▶ **Page**:

Texas Freedom Network President Kathy Miller released the following statement after a divided State Board of Education gave preliminary approval to new social studies curriculum standards for Texas public schools:

"Some board members themselves acknowledged this morning that the process for revising curriculum standards in Texas is seriously broken, with politics and personal agendas dominating just about every decision. We could probably choose a handful of names at random from a phone book and find folks who demonstrate more competence and responsibility in deciding what nearly 5 million Texas kids learn in their public school classrooms."

During meetings in January and this week, the state board made numerous changes to standards proposed by teachers, scholars and other curriculum writers over the past year. Among the decisions made by the board this week:

* The board rejected a proposed standard requiring students to "examine the reasons the Founding Fathers protected religious freedom in America by barring government from promoting or disfavoring any particular religion over all others." That means the board opposes teaching students about the most fundamental constitutional protection for religious freedom in America.

* Even as board members continued to demand that students learn about "American exceptionalism," the board stripped Thomas Jefferson from a world history standard about the influence of Enlightenment thinkers on political revolutions from the 1700s to today. In Jefferson’s place, the board’s religious conservatives succeeded in inserting Thomas Aquinas and John Calvin. They also removed the reference to "Enlightenment ideas" in the standard, requiring that students should simply learn about the influence of the "writings" of various thinkers (including Calvin and Aquinas).

▶ **Stored data**:
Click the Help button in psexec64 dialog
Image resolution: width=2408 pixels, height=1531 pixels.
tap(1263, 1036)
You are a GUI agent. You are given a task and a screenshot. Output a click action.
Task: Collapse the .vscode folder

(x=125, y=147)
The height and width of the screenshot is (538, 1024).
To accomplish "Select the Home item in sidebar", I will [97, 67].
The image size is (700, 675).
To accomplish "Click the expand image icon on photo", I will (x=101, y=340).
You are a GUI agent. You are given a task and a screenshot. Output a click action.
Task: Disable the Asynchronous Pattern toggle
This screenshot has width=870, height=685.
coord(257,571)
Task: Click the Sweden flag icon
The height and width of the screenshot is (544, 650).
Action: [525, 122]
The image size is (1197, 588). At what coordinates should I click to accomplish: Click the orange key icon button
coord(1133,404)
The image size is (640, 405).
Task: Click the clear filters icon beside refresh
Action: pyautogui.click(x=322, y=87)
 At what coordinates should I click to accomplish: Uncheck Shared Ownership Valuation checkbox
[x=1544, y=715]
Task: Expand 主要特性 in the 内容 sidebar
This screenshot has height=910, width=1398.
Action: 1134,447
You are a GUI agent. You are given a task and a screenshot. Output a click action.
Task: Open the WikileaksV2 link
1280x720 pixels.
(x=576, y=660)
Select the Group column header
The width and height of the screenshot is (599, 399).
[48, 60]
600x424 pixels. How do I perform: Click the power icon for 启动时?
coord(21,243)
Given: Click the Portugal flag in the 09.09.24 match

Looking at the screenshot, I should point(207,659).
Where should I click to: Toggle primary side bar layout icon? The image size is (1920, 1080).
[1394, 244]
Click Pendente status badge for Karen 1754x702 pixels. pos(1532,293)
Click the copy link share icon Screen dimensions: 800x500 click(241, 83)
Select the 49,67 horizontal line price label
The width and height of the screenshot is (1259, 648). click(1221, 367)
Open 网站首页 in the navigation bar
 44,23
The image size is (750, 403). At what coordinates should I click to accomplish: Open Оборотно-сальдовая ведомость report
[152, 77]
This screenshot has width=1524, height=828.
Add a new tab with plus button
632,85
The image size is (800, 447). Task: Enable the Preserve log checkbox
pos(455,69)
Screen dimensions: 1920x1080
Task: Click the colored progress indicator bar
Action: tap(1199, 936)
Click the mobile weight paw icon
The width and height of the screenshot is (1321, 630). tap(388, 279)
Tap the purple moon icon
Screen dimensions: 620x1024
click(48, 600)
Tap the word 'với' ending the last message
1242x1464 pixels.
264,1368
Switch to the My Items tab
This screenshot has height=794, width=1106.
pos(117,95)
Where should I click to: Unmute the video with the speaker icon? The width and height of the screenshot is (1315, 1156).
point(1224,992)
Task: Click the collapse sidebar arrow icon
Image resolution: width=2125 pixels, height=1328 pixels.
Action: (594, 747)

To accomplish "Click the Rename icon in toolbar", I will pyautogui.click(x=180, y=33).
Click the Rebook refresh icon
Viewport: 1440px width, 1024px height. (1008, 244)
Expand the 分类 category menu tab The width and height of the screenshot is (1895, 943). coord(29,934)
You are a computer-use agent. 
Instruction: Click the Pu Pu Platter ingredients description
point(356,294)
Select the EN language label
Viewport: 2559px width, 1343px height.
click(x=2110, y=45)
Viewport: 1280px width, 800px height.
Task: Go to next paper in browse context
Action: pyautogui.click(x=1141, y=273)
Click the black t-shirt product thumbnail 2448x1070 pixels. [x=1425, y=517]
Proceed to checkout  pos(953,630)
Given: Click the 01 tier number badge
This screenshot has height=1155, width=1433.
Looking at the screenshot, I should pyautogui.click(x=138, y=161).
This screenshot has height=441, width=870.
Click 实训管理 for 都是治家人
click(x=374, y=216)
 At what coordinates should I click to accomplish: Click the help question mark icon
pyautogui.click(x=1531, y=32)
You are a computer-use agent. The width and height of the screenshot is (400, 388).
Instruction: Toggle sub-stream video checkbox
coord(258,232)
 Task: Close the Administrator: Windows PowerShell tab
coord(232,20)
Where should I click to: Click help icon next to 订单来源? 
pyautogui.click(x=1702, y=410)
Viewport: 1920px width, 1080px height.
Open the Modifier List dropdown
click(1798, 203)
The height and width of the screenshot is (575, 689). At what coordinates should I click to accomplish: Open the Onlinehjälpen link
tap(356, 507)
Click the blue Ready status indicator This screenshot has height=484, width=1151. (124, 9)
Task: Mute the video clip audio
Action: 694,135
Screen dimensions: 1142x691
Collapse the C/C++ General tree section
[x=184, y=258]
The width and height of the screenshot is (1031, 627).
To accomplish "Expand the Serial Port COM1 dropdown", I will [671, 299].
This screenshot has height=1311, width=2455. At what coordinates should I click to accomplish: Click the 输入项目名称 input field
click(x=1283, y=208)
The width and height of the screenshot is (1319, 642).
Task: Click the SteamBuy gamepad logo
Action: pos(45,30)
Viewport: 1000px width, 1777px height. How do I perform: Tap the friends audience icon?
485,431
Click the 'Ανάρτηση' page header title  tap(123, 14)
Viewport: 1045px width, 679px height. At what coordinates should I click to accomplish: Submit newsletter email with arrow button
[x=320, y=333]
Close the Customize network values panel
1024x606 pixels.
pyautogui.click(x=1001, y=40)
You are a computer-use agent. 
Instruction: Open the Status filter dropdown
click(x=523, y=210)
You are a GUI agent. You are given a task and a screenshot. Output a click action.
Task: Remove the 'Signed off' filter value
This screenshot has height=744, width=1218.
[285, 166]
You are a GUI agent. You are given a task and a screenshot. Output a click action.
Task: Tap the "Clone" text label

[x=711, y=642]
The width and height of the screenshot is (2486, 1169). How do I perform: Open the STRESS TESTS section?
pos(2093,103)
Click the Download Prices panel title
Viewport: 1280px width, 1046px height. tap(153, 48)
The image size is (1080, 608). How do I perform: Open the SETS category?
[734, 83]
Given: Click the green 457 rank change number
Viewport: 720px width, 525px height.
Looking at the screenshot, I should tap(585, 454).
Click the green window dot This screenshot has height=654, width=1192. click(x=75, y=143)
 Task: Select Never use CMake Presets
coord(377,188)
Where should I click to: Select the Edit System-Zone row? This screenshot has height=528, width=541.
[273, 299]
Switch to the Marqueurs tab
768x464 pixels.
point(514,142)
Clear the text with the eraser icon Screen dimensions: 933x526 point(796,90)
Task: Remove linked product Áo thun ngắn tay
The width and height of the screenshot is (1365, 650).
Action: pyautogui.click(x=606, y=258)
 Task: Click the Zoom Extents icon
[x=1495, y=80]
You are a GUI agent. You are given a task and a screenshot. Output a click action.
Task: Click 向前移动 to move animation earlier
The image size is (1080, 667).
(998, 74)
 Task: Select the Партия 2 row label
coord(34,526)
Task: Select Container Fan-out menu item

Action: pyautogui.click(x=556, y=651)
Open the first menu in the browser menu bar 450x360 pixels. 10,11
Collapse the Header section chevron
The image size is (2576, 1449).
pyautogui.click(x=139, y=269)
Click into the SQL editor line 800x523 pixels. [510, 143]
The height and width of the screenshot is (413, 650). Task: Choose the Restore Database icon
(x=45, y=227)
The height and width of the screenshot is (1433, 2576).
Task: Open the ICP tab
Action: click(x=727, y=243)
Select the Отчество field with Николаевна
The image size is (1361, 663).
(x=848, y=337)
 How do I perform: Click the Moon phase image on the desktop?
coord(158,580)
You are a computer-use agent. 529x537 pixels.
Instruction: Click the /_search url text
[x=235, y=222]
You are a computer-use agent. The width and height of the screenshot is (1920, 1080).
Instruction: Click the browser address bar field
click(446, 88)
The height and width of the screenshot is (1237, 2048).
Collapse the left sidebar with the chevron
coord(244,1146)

▶ **Exercise set**:
a. In the statement on the Texas social studies standards, whom did the board's religious conservatives insert in place of Thomas Jefferson in the world history standard?
b. Please retype, word for word, the stretch of the statement on the Texas social studies standards from "During meetings in" through "freedom in America.".

▶ **Correct answers**:
a. Thomas Aquinas and John Calvin.

b.
During meetings in January and this week, the state board made numerous changes to standards proposed by teachers, scholars and other curriculum writers over the past year. Among the decisions made by the board this week:

* The board rejected a proposed standard requiring students to "examine the reasons the Founding Fathers protected religious freedom in America by barring government from promoting or disfavoring any particular religion over all others." That means the board opposes teaching students about the most fundamental constitutional protection for religious freedom in America.